For any of you outside of the UK that haven’t heard of Lord Sugar he’s a “rags to riches person” who through a combination of hard work and good ideas created various very successful business empires. He’s also the star of the hit TV show “The Apprentice”.

I personally feel that Lord Sugar is a role model for business men and women around the world and people can learn a lot from him.

At the other end of the spectrum though is Mr Guo from Wuhan in China.

Unlike Lord Sugar, Mr Guo showed a complete lack of ethics, research and business acumen. Following the terrible tragedy of the recent earthquake and tsunami in Japan, Mr Guo decided to purchase 6.5 tonnes of salt.

His purchase decision was made on the basis of rumours that were spreading in China that the iodine in salt would help prevent any radiation sickness from the disaster at the Fukushima nuclear plant. He was expecting the price of salt to increase so arranged for 3 truckloads of salt to be delivered to his apartment in the expectation of selling it at a high price to people that were desperate to avoid radiation sickness.

Alas for Mr Guo the Chinese authorities announced that Chinese residents would not be affected by any radiation from Japan and the salt wouldn’t help.

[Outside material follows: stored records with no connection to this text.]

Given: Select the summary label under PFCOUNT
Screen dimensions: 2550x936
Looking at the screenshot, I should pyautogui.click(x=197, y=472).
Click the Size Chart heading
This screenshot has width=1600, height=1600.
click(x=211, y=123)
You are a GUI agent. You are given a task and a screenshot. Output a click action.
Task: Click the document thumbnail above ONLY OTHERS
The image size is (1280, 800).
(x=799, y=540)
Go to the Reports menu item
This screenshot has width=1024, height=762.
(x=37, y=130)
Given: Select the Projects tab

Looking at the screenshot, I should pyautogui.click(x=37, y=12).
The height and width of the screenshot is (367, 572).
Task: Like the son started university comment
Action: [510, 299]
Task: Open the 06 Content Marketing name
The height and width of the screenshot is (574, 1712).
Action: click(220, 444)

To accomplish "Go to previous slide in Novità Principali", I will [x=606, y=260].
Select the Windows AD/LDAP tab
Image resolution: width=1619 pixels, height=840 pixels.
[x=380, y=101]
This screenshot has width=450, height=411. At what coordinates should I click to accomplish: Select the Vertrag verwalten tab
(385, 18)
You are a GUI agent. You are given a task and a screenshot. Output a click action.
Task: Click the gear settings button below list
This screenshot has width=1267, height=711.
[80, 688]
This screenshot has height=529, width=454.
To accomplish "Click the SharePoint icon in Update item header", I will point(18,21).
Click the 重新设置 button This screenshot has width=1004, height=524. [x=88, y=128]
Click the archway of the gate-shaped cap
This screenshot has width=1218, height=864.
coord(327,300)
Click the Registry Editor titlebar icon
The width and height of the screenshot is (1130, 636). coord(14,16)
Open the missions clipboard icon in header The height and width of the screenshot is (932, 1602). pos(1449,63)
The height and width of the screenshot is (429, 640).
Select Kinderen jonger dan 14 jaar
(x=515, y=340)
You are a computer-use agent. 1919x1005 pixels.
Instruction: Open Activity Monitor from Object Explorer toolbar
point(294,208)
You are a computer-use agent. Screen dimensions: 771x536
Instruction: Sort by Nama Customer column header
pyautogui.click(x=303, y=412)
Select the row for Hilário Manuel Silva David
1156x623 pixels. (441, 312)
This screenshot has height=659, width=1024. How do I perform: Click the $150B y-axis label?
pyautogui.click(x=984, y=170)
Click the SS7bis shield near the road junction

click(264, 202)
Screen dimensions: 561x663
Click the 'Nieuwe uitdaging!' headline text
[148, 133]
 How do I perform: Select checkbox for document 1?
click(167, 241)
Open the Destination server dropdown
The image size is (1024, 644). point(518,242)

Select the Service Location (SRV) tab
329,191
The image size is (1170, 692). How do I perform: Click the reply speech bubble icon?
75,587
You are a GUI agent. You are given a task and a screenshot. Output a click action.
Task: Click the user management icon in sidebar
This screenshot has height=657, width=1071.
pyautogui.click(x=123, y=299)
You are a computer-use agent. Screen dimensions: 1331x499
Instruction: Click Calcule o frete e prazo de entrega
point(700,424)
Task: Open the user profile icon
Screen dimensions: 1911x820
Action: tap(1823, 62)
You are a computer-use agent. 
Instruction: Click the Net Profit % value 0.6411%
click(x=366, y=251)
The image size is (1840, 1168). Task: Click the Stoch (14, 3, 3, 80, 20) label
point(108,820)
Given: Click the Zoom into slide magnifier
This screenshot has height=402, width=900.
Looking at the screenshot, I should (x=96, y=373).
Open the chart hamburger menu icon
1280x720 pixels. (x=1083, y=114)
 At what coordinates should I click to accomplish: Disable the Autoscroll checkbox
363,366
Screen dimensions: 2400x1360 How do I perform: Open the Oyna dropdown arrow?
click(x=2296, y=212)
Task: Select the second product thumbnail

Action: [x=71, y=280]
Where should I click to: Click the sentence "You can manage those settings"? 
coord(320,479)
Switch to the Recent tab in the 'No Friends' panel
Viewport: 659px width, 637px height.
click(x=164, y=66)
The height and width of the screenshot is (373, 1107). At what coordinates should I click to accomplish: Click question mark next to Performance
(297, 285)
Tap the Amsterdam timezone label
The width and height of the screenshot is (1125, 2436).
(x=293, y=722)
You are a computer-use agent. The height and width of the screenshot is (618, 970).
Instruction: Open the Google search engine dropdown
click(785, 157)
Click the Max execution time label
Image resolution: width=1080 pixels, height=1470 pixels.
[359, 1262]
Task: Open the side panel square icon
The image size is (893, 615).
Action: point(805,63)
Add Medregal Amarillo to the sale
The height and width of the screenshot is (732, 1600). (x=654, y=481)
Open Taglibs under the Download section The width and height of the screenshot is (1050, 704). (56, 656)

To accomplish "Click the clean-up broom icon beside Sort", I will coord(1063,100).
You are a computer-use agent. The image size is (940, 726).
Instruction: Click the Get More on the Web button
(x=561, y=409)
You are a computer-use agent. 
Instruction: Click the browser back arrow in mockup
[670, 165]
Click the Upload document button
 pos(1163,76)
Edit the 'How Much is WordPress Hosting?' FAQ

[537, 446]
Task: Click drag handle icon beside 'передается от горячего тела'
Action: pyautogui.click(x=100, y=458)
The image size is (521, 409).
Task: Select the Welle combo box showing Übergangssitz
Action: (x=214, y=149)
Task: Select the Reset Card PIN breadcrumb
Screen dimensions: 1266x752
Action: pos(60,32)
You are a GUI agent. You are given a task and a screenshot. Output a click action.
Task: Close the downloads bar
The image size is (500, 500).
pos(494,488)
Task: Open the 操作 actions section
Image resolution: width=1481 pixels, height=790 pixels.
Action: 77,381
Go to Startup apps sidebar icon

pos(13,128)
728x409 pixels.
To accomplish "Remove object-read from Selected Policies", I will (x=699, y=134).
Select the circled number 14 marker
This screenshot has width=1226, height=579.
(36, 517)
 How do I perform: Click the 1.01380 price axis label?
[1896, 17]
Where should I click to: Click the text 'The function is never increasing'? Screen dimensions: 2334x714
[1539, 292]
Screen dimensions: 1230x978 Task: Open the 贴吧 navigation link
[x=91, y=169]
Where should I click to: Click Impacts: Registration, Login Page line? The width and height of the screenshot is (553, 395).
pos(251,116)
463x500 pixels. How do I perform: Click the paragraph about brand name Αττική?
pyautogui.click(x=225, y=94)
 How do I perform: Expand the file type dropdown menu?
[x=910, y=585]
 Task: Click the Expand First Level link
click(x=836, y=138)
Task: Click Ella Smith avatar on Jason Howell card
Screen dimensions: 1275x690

The end result was that salt prices didn’t increase.

It gets worse for Mr Guo though.

Apart from the salt prices stabilising, he has been told that it will be illegal for him to sell the salt as he doesn’t have a receipt for the purchase.

The end result is that the unsuccessful trader is currently sat in his apartment accompanied by 6.5 tonnes of salt.

Perhaps Mr Guo should buy a copy of Lord Sugar’s book?